Pharaoh is not stupid. He figures out what is going on and summons Abram. He gives Abram a ‘what for’ and gets him to admit that Sarai was his wife and not his sister. So then what? Pharaoh hands her back to Abram and angrily deports them even with all the possessions Abram acquired.
That is it. Nothing else on the episode. One would think Sarai would have torn into her husband with even more emotion and anger than Pharaoh showed. I can hear Abram pleading with her to calm down so he could explain it all. Basically Abram lies about Sarai and trades her to Pharaoh into servitude for the material possession.  But did he Abram know that his ace in the hole was God? Certainly this story does not sit well with women today nor should it sit well with men either. Abram is thinking strategically and Sarai gives in because she understands that in public she will respect her husband’s wishes even though she was probably boiling in anger and scared to death as well.
One rabbinical commentator, Moses ben Nachman, or RAMBAN who lived in the 15th century in Spain said, Abraham inadvertently committed a great sin. He should have trusted in God to save him, his wife and all he had, for god has the power to help and to save.” Other commentators see Moses caught in the middle in a moral dilemma between two evils. If he discloses the truth then they will kill him and take Sarai anyway. If he lies, as he in fact did do, then she may be violated by some Egyptian, but at least husband and wife would survive. How realistic would it have been to rely on a miracle in this kind of situation?
So the moral question that Abram faces is between human life and human dignity within a hierarchy of values. But we must understand how the culture of the Middle East plays a role in our understanding of the moral dilemma. Remember if we go to chapter 20 there is a verse where Abram says that Sarai is the daughter of his father but of another mother which is why he calls her sister. He is, therefore, telling the truth when he calls her his sister. Second, in the ancient near east, it was common language for a man to refer to his wife as his sister because the word for sister was considered an affectionate expression or a term of endearment.  One further point is that in the ancient Middle East when there was no father present the brother assumes legal guardianship of his sister. Therefore, whoever wished to take Sarai to wife would have to negotiate with her brother. In this way Abram could gain time to plan escape.  Of course, this went awry when the Egyptian turned out to be Pharaoh himself. 

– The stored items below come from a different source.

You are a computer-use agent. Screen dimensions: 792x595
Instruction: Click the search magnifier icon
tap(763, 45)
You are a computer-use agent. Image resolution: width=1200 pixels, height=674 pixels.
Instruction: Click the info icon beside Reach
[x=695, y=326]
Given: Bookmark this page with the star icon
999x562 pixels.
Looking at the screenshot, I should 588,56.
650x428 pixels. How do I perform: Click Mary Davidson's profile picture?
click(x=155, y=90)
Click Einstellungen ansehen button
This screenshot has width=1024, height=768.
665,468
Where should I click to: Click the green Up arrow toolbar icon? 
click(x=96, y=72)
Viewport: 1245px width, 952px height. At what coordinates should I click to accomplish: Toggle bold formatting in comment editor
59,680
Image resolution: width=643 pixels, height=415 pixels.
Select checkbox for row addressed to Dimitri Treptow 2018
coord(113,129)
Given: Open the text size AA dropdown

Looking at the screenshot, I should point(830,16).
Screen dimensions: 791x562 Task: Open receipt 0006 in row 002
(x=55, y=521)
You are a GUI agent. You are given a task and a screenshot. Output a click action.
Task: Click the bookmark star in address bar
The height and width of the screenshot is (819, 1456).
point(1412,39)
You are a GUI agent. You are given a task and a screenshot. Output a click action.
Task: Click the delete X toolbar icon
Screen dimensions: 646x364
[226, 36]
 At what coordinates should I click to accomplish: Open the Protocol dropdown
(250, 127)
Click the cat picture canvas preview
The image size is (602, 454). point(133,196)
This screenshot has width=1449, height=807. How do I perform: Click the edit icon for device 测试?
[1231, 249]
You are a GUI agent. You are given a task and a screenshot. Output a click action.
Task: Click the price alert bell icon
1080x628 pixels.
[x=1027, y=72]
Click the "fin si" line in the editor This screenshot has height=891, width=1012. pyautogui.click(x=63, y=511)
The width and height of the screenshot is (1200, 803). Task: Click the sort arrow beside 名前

 I suppose that Abram didn’t man-up by our society’s view of what masculinity is all about. Yet the truth is that people will do things that they have to do when their survival is on the line.  Yes, Abram gambled and when we think about it he may have been thinking that he was playing for time. Did he believe that he would buy her back or cajole the Egyptian officials to trade for her even though she was considered to be quite beautiful? All these questions we cannot answer. We know that this story repeats itself with Abram and Sarai in chapter 20 and, as I mentioned earlier, it also occurs to Isaac and  Rebecca. The bottom line in this story is managing the risk that short term sacrifices will produce long term benefits.
Some say that Moses’ brother Aaron had the same kind of moral dilemma when he constructed the Golden Calf. He did it not because he believed in the calf as a God but because he too was playing for time until Moses descended from being on Mt. Sinai for 40days. Will we believe that line?
The bottom line is that defining the greater good moral standard is not easy. Yes, like in politics so too it is in religion and in the personal ethos for all of us that there are times and situations when one decision is not clearly good and the other clearly bad. We have to take the risk and see the consequences play themselves out. It is a risk situation we all must face in a lifetime. We can wait for God’s intervention but not abdicate our own best judgment.